I saw she wanted compliments and flattery, but my tongue was not very ready at that kind of thing. I did my best, however, and told her that ever since I came into the world I had never thought of any one but her; for she was the prettiest and sweetest of girls, and had captivated me even before she was twelve years old.

I told nothing that she did not know already; indeed she said so, and owned she had seen it at the time we were catechised. But she added laughing:--

"Now explain why you have not died of grief, for I have always put you down; and tell me also why you are such a fine-grown, healthy fellow, if love, as you declare, has withered you."

"That's not talking seriously, as you promised me," I said.

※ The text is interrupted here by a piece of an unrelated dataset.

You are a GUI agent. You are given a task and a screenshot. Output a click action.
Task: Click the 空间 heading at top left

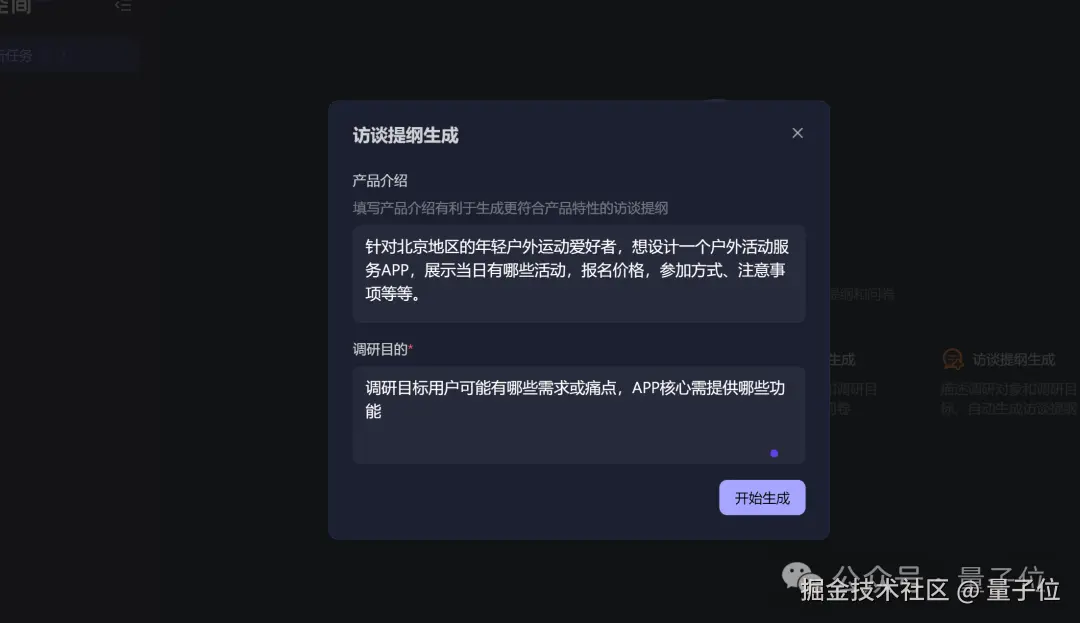tap(15, 6)
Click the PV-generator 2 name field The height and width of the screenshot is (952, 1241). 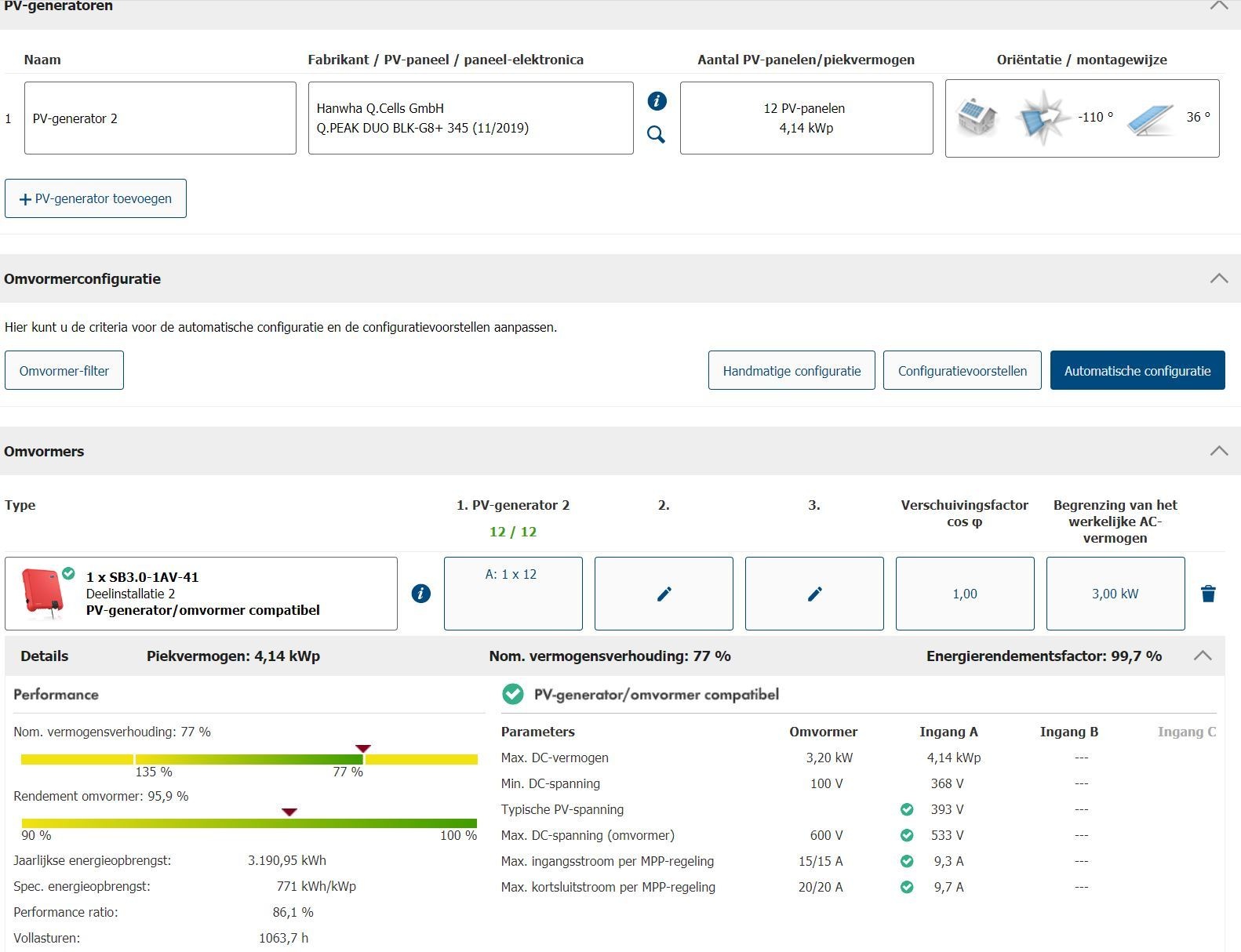160,118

"Yes, it is," she replied; "I am serious, for I shall never choose any one who can't swear that he has never in his life fancied, or loved, or desired any girl but me."

"Then it is all right, Brulette," I cried. "If that's so, I fear nobody, not even that José of yours, who, I will allow, never looked at a girl in his life, for his eyes can't even see you, or he wouldn't go away and leave you."

"Don't talk of Joseph; we agreed to let him alone," replied Brulette, rather sharply, "and as you boast of such very keen eyes, please confess that in spite of your love for me you have ogled more than one pretty girl. Now, don't tell fibs, for I hate lying. What were you saying so gayly to Sylvia only last year? And it isn't more than a couple of months since you danced two Sundays running, under my very nose, with that big Bonnina. Do you think I am blind, and that nobody comes and tells me things?"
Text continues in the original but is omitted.